To develop an ideal sleeping environment, follow these steps:

  • Turn off electronics, including TVs and smartphones.
  • Keep the bedroom cool (between 60 to 67°F, or 16 to 19°C).
  • Use a comfortable mattress and pillow. 
  • Cover up loud sounds with a fan, humidifier, or white noise machine.

Maintain a steady sleep routine

Even if you don’t have work, you should get up and go to bed at the same time every night. This will help your body in maintaining a consistent routine.

Avoid meals that cause sleep disruption

Some foods are difficult to digest. Because the digestion process might keep you awake, it’s best to avoid eating these meals just before bed.

This includes:

  • heavy meals
  • fatty or fried foods
  • spicy meals
  • acidic foods
  • carbonated drinks

If you can’t sleep because you’re too hungry, eat a light snack like crackers or cereal.

In addition, strive to have your final meal many hours before going to bed.

When Should You Visit A Doctor?

It’s common to have a restless night now and again. However, if you are still having difficulty sleeping after practising proper sleep hygiene, see a doctor.

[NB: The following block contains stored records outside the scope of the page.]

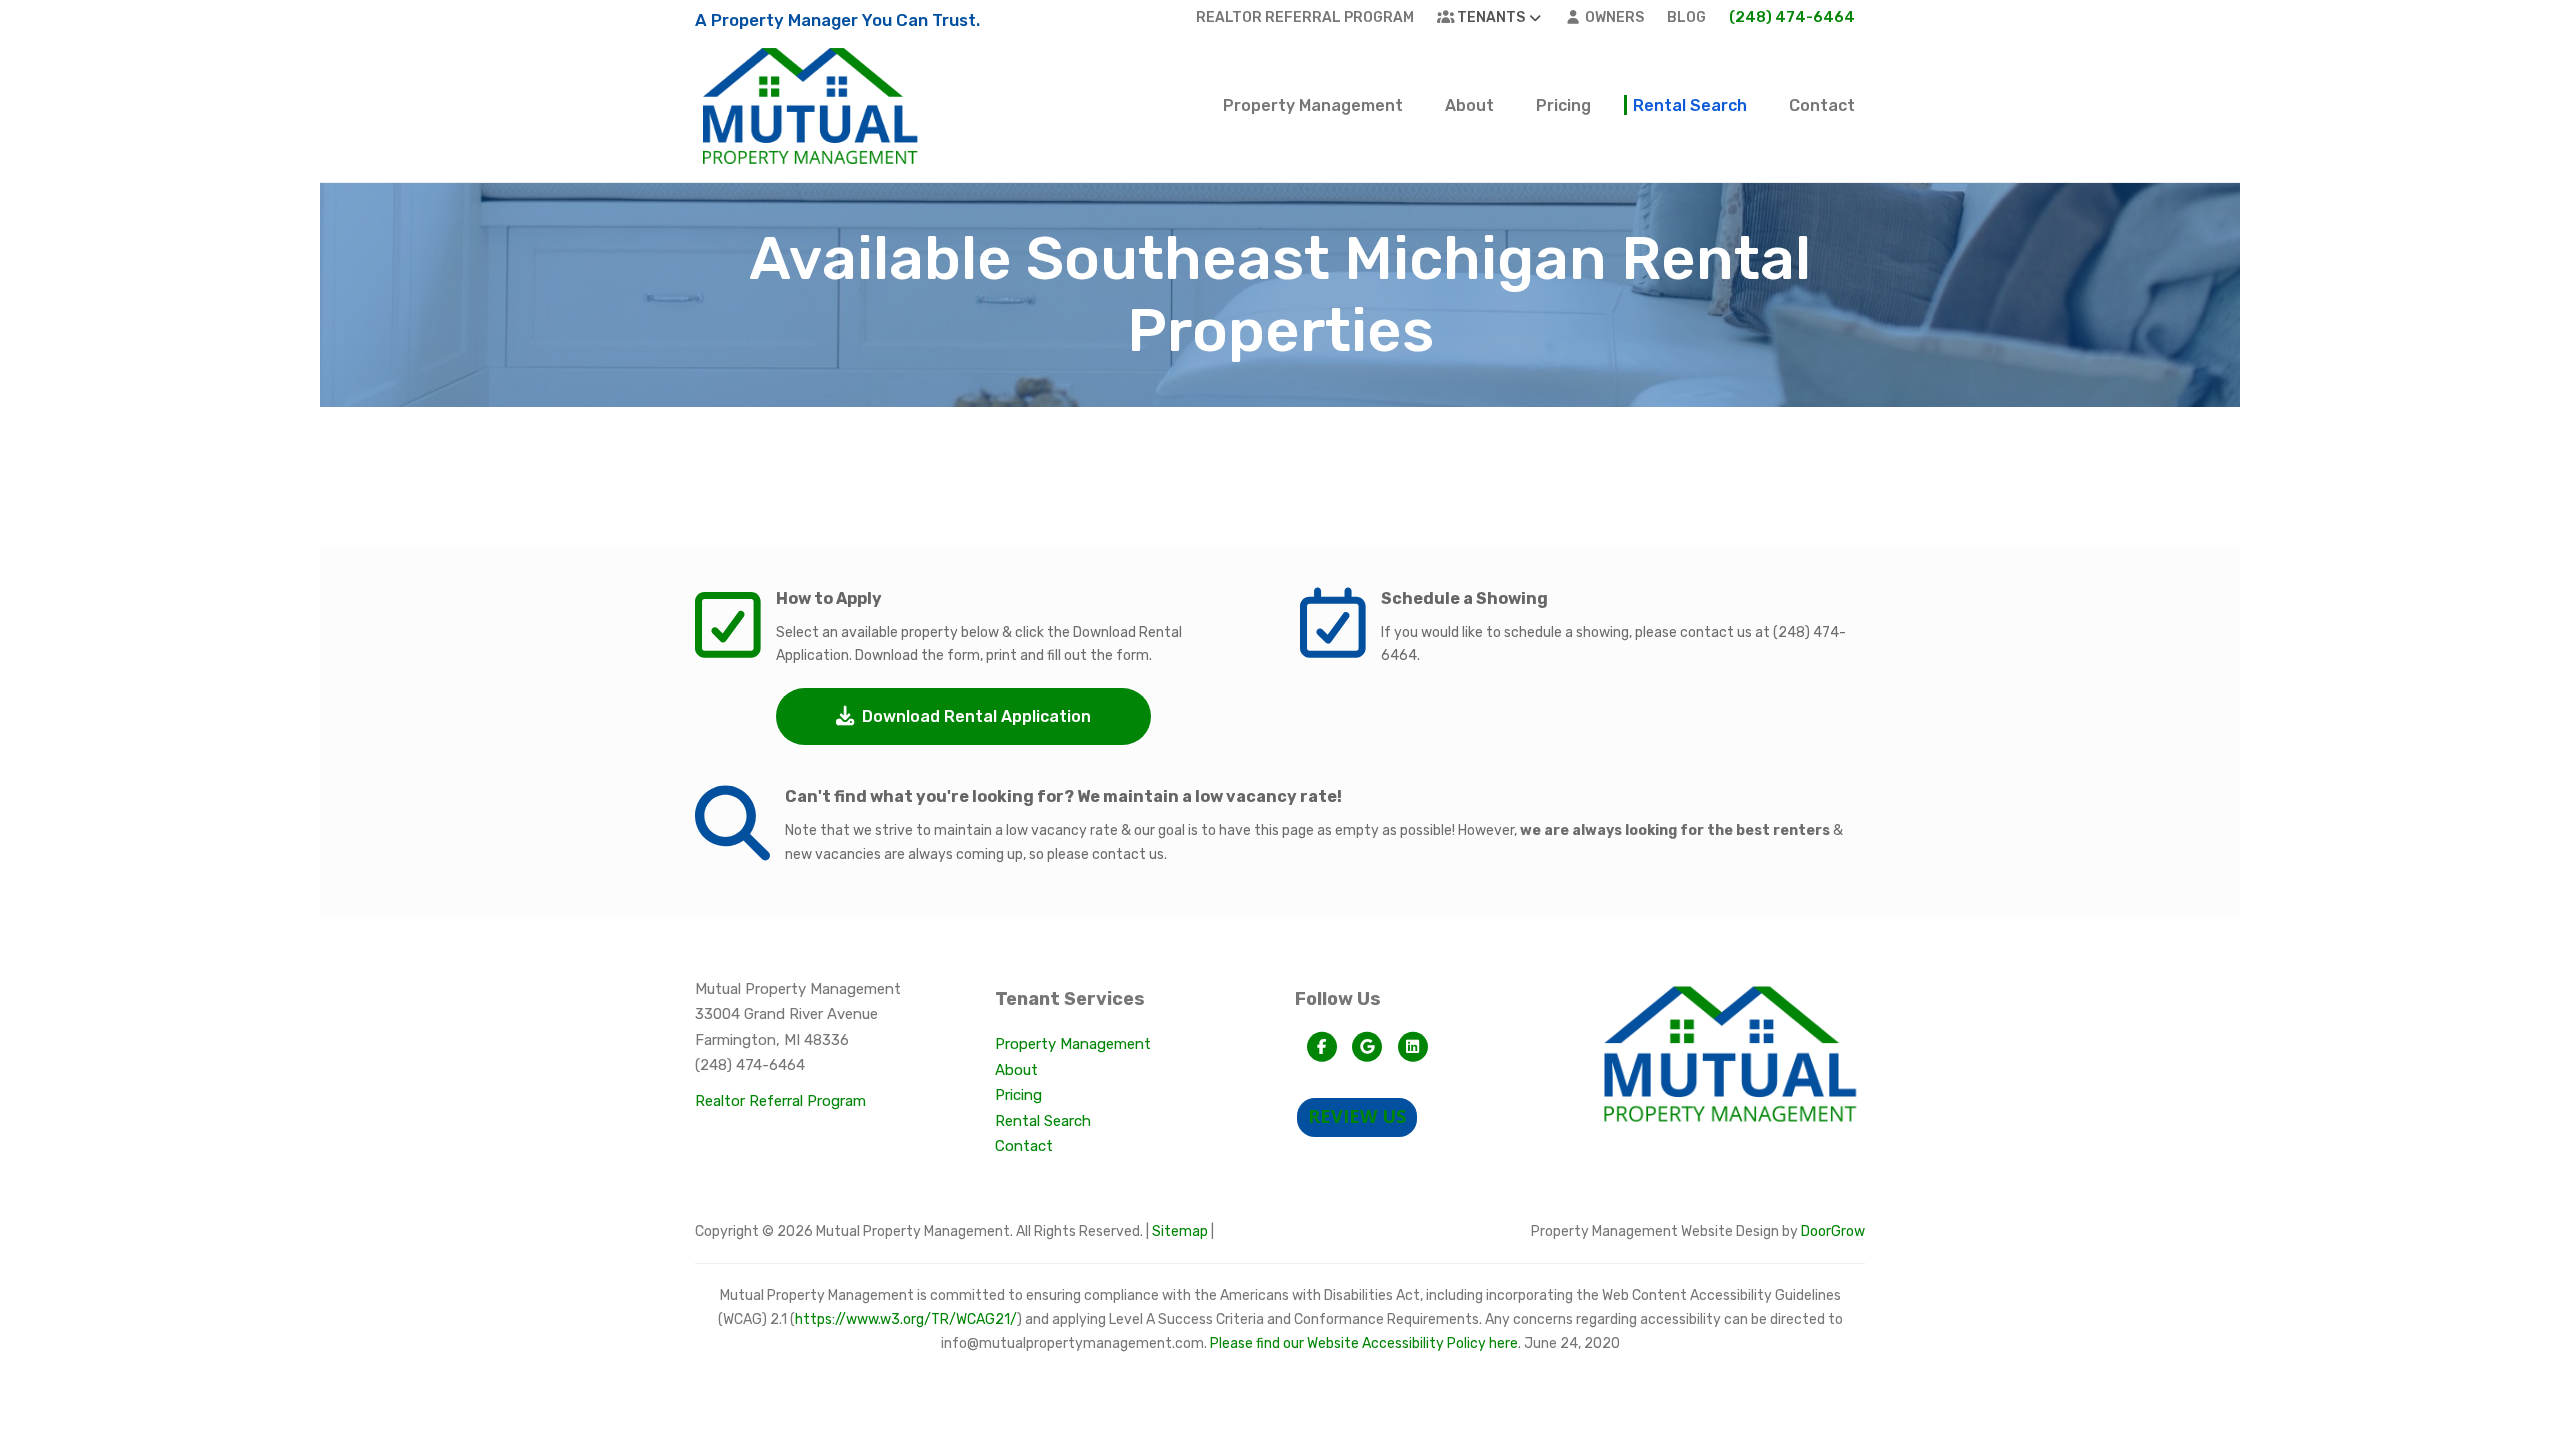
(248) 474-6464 (1792, 17)
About (1469, 105)
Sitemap (1180, 1231)
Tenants (1489, 17)
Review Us (1357, 1116)
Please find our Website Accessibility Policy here (1364, 1343)
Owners (1613, 17)
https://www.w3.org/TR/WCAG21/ (906, 1319)
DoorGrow (1833, 1231)
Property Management (1313, 105)
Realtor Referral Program (1305, 17)
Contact (1822, 105)
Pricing (1563, 105)
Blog (1686, 17)
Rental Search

Seek medical attention if you:

  • have difficulty falling asleep
  • feel tired after getting enough sleep
  • wake up several times at night
  • experience microsleeps
  • experience frequent fatigue
  • need to take daily naps

 

The Bottom Line

Within 24 hours of missing sleep, the first stage of sleep deprivation develops. Most individuals can cope with this amount of sleep deprivation.

However, as sleep loss worsens, staying up becomes more challenging. It also inhibits your cognitive function and reality perception.

Fortunately, sleep loss may be cured or avoided with appropriate sleep practices. If you’re still having difficulties sleeping, make an appointment with your doctor.